═══ Source records ═══
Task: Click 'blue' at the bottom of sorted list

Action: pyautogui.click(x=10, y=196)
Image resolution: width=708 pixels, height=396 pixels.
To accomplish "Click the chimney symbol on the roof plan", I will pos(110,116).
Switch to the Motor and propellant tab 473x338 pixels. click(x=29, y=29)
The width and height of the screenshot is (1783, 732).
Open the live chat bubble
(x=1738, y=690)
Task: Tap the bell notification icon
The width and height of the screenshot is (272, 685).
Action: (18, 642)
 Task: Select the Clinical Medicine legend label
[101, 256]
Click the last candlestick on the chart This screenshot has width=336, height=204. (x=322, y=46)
═══
═══ Source records ═══
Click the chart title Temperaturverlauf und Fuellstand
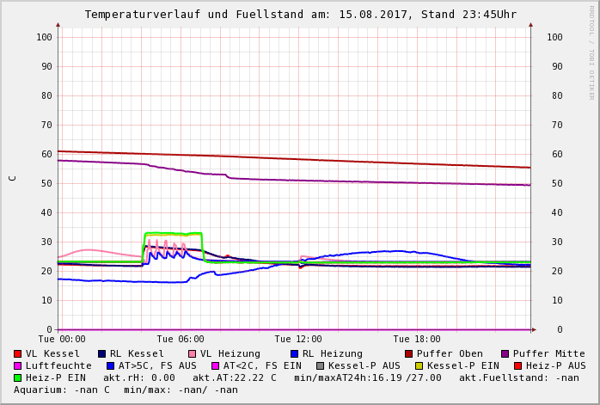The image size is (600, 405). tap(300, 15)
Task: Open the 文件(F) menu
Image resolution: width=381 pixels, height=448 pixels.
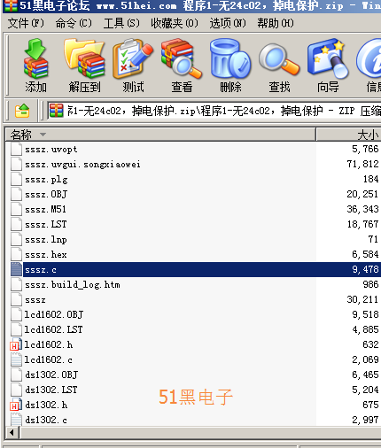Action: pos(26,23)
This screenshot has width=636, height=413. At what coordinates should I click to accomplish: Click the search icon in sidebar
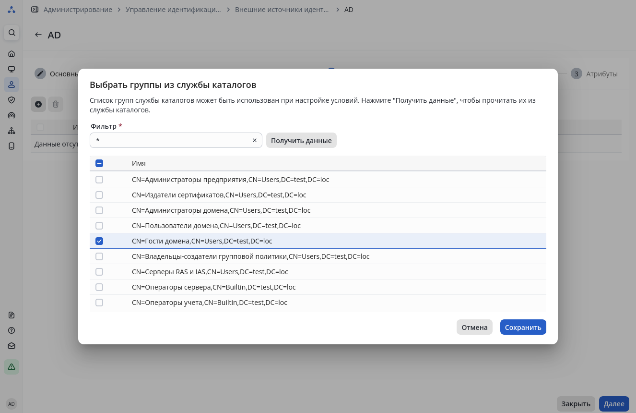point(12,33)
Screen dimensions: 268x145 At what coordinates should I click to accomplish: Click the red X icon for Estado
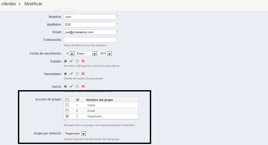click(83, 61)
═══
Task to complete:
Please copy, exactly and with nothing else, the lines above beginning at the line that has "Task: Click 'blue'" and ending with the line that has "Click the last".

Your solution:
Task: Click 'blue' at the bottom of sorted list

Action: pyautogui.click(x=10, y=196)
Image resolution: width=708 pixels, height=396 pixels.
To accomplish "Click the chimney symbol on the roof plan", I will pos(110,116).
Switch to the Motor and propellant tab 473x338 pixels. click(x=29, y=29)
The width and height of the screenshot is (1783, 732).
Open the live chat bubble
(x=1738, y=690)
Task: Tap the bell notification icon
The width and height of the screenshot is (272, 685).
Action: (18, 642)
 Task: Select the Clinical Medicine legend label
[101, 256]
Click the last candlestick on the chart This screenshot has width=336, height=204. (x=322, y=46)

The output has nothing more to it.